• _What is expected_: For the entries below, print exactly the lines between the line holding "ランキングをもっと見る (129, 1521)" and the line holding "Koliko traje otapanje vitrine? (42, 796)", inclusive, and nothing else.

• _Task inputs_:
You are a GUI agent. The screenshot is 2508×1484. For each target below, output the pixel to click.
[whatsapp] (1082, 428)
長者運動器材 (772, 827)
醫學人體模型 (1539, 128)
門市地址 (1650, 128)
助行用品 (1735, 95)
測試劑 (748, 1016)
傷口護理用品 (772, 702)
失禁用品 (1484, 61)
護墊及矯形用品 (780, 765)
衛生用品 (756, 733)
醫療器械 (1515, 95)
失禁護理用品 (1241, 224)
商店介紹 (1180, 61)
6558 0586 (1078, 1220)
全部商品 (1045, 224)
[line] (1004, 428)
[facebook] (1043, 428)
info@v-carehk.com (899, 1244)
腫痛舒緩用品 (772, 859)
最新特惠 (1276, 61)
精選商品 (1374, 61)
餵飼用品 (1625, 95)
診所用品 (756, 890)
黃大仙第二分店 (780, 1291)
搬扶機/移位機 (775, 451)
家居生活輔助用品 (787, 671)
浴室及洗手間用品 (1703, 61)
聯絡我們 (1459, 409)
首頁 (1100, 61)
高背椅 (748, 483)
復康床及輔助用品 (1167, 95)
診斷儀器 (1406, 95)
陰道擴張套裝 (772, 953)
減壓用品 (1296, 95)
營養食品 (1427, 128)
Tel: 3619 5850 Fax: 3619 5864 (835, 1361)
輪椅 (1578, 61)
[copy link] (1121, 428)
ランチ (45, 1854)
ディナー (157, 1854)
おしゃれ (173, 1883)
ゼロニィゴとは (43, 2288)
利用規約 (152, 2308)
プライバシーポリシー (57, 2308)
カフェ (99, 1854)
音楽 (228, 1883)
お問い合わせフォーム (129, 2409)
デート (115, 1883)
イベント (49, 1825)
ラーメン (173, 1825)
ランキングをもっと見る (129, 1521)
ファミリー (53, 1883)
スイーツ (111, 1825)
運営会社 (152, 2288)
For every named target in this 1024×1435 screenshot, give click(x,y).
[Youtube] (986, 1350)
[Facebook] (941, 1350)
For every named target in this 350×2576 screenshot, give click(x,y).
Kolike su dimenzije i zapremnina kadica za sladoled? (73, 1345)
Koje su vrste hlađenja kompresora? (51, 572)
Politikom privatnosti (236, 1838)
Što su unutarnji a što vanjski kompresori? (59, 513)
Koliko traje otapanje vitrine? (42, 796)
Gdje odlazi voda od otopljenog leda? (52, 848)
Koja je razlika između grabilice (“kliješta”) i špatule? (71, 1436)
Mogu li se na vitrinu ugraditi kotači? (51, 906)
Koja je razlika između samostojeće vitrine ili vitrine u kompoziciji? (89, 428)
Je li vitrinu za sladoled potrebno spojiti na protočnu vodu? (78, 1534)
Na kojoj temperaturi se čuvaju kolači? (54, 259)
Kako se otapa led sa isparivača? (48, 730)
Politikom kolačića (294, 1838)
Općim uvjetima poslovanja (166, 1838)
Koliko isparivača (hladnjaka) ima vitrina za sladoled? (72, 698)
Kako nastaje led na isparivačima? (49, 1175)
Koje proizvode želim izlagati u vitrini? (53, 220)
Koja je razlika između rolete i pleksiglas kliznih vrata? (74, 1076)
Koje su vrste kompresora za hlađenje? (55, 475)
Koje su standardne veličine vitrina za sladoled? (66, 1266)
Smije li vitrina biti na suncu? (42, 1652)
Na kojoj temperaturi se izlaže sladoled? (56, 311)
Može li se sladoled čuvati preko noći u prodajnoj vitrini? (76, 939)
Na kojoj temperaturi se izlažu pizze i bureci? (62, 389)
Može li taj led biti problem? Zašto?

• _Answer to the problem_:
ランキングをもっと見る (129, 1521)
ファミリー (53, 1883)
スイーツ (111, 1825)
運営会社 (152, 2288)
For every named target in this 1024×1435 screenshot, give click(x,y).
[Youtube] (986, 1350)
[Facebook] (941, 1350)
For every named target in this 350×2576 screenshot, give click(x,y).
Kolike su dimenzije i zapremnina kadica za sladoled? (73, 1345)
Koje su vrste hlađenja kompresora? (51, 572)
Politikom privatnosti (236, 1838)
Što su unutarnji a što vanjski kompresori? (59, 513)
Koliko traje otapanje vitrine? (42, 796)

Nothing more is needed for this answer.